→ **Interface element records**:
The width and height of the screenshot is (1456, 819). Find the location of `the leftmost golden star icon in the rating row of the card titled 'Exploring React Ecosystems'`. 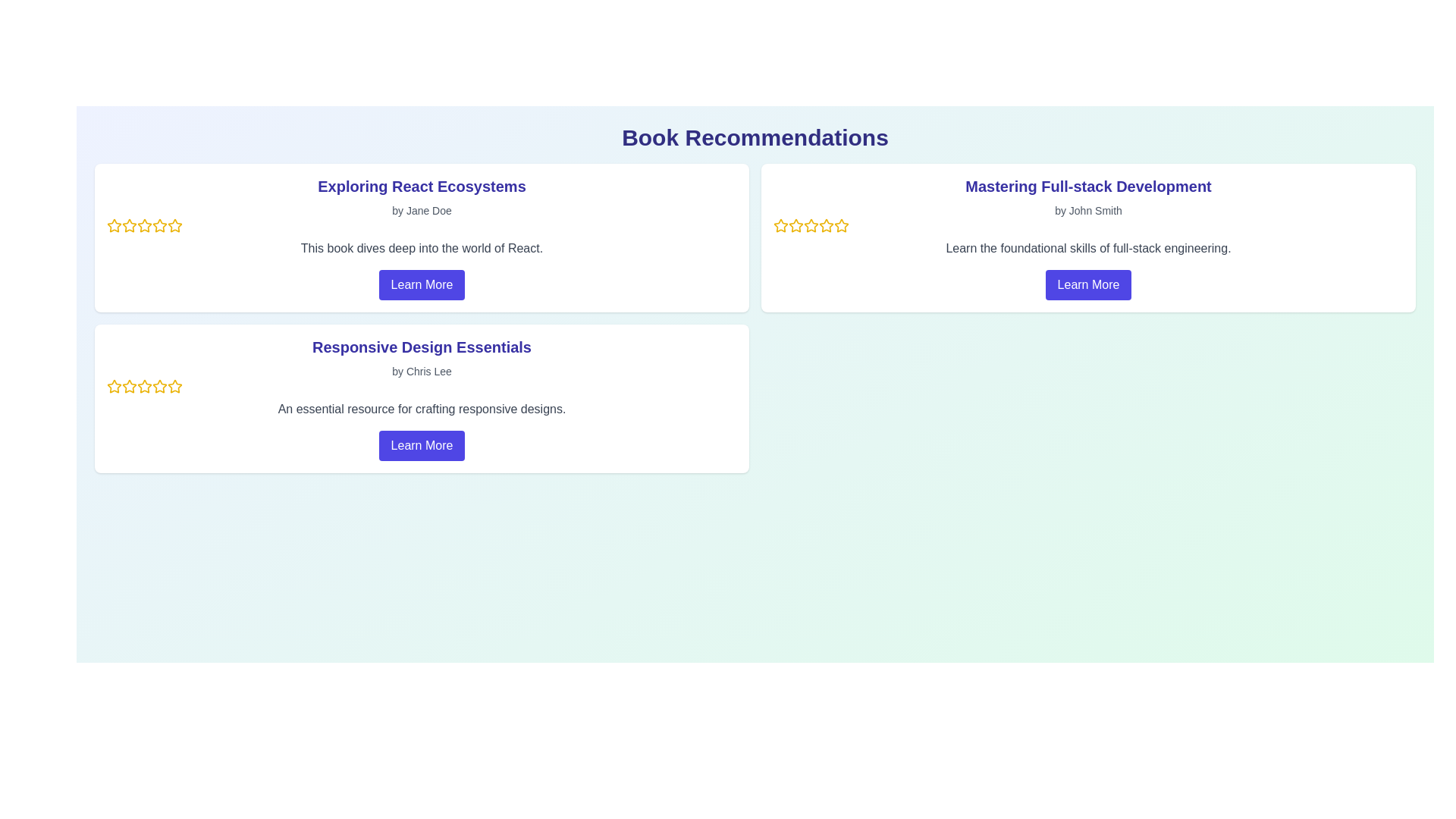

the leftmost golden star icon in the rating row of the card titled 'Exploring React Ecosystems' is located at coordinates (113, 225).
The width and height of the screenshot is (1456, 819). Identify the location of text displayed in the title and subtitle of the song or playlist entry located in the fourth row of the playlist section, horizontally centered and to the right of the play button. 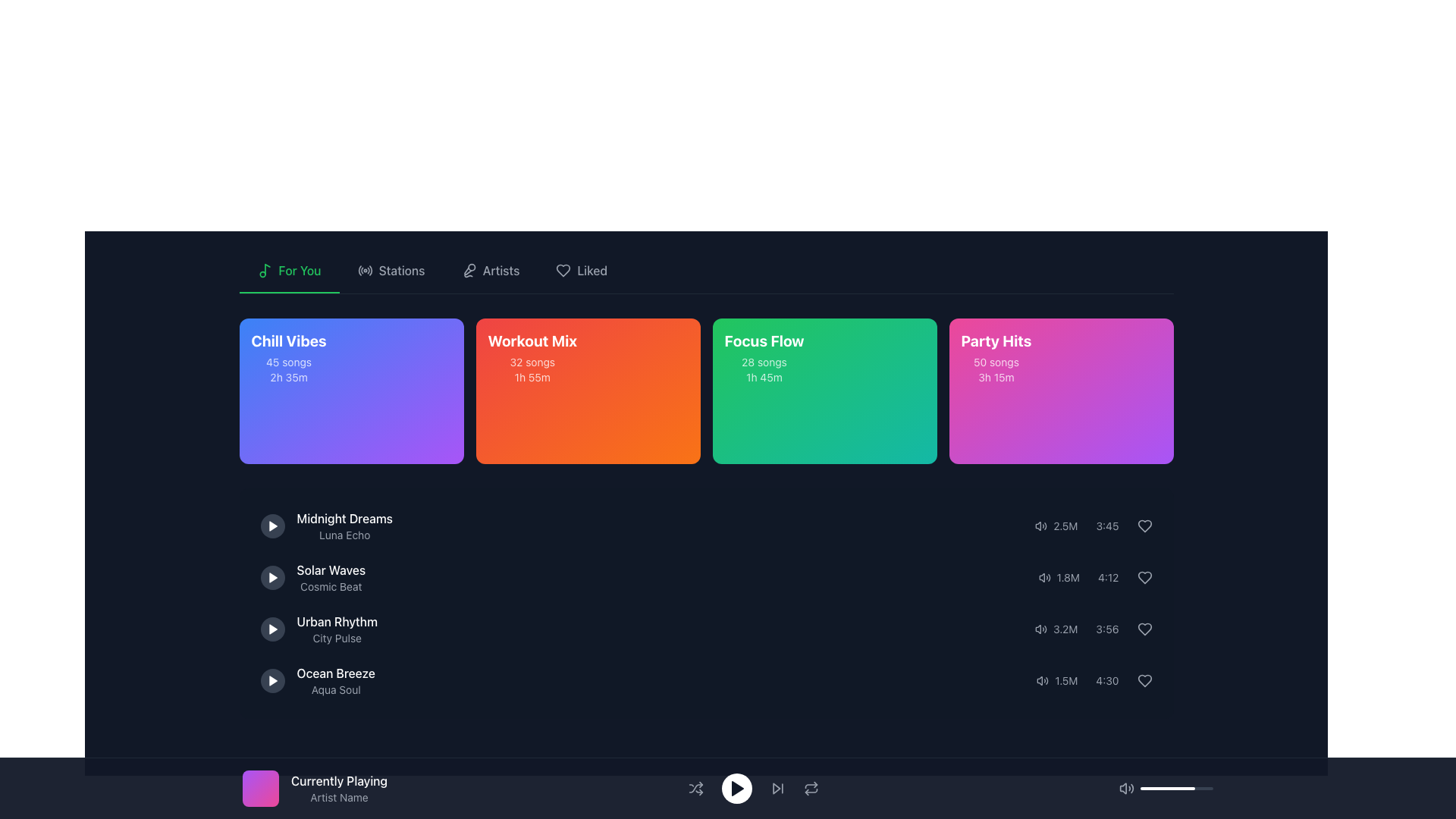
(335, 680).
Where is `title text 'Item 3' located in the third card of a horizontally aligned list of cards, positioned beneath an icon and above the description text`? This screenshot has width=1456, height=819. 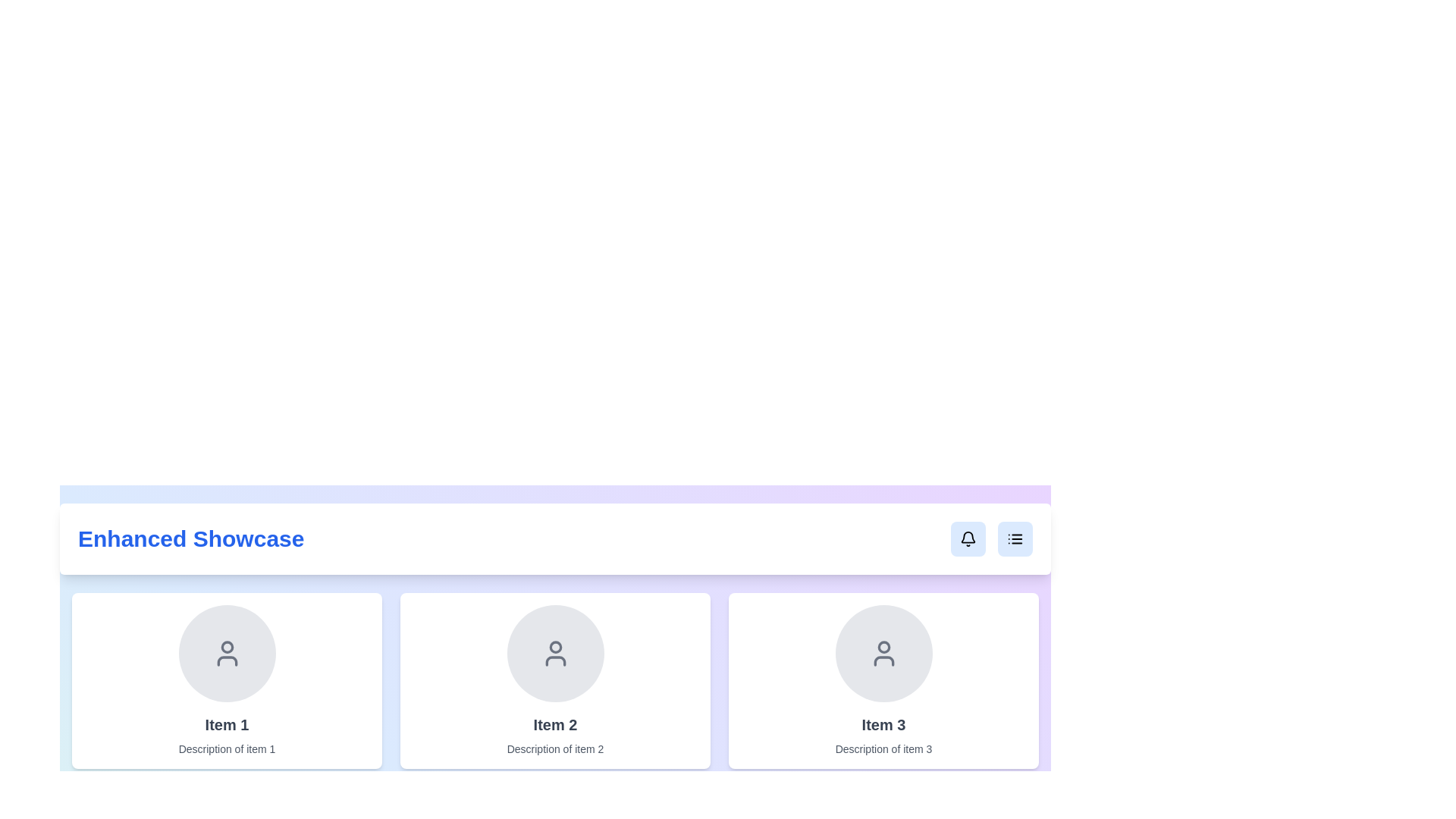
title text 'Item 3' located in the third card of a horizontally aligned list of cards, positioned beneath an icon and above the description text is located at coordinates (883, 724).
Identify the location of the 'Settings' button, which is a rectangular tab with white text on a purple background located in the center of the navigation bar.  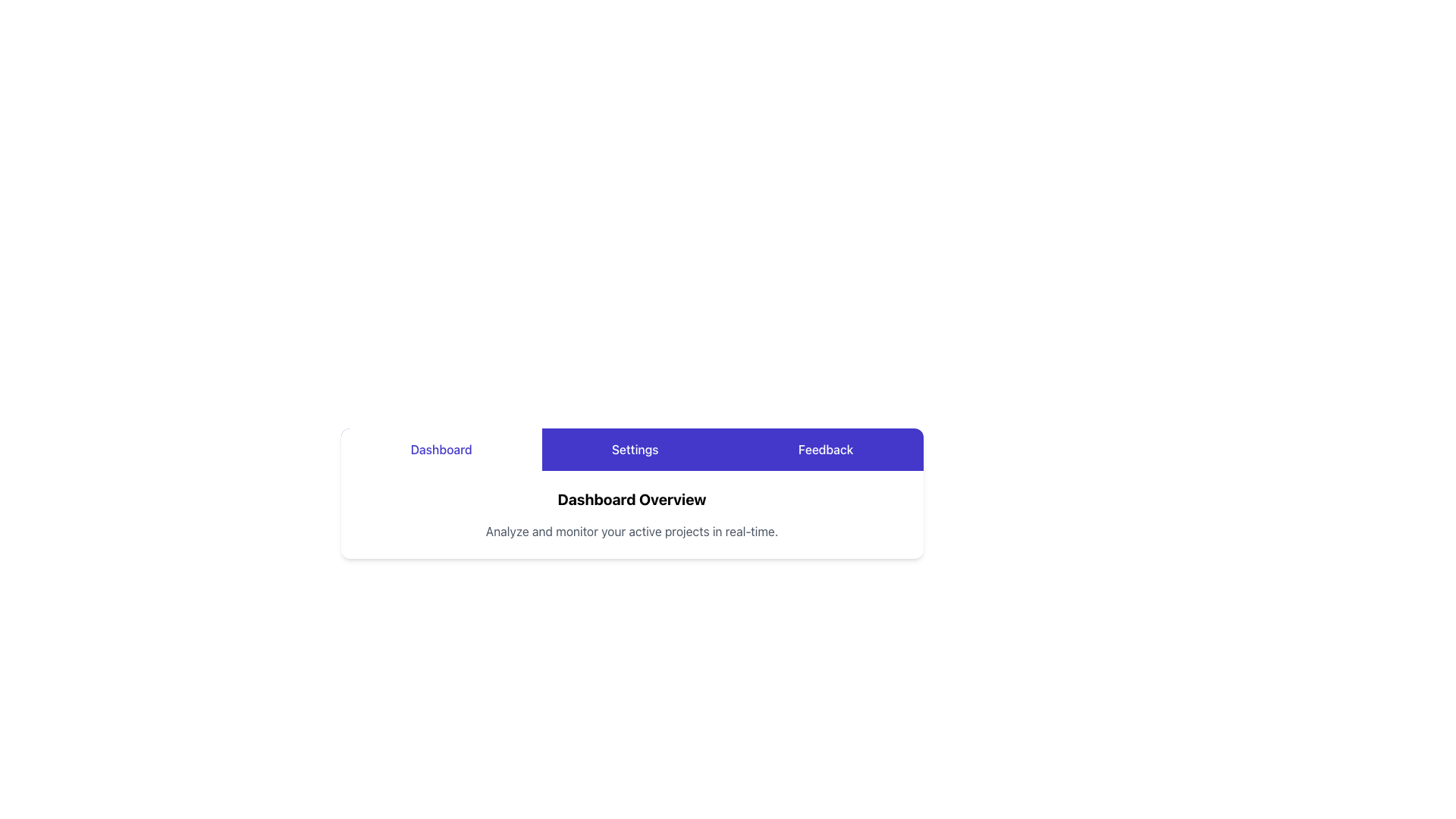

→ **What this task involves**:
Copy out every one of the records above word for word, leaving out the pictures.

→ **Result**:
The width and height of the screenshot is (1456, 819). Find the location of `the leftmost golden star icon in the rating row of the card titled 'Exploring React Ecosystems'`. 

the leftmost golden star icon in the rating row of the card titled 'Exploring React Ecosystems' is located at coordinates (113, 225).
The width and height of the screenshot is (1456, 819). Identify the location of text displayed in the title and subtitle of the song or playlist entry located in the fourth row of the playlist section, horizontally centered and to the right of the play button. 
(335, 680).
Where is `title text 'Item 3' located in the third card of a horizontally aligned list of cards, positioned beneath an icon and above the description text`? This screenshot has width=1456, height=819. 
title text 'Item 3' located in the third card of a horizontally aligned list of cards, positioned beneath an icon and above the description text is located at coordinates (883, 724).
Identify the location of the 'Settings' button, which is a rectangular tab with white text on a purple background located in the center of the navigation bar.  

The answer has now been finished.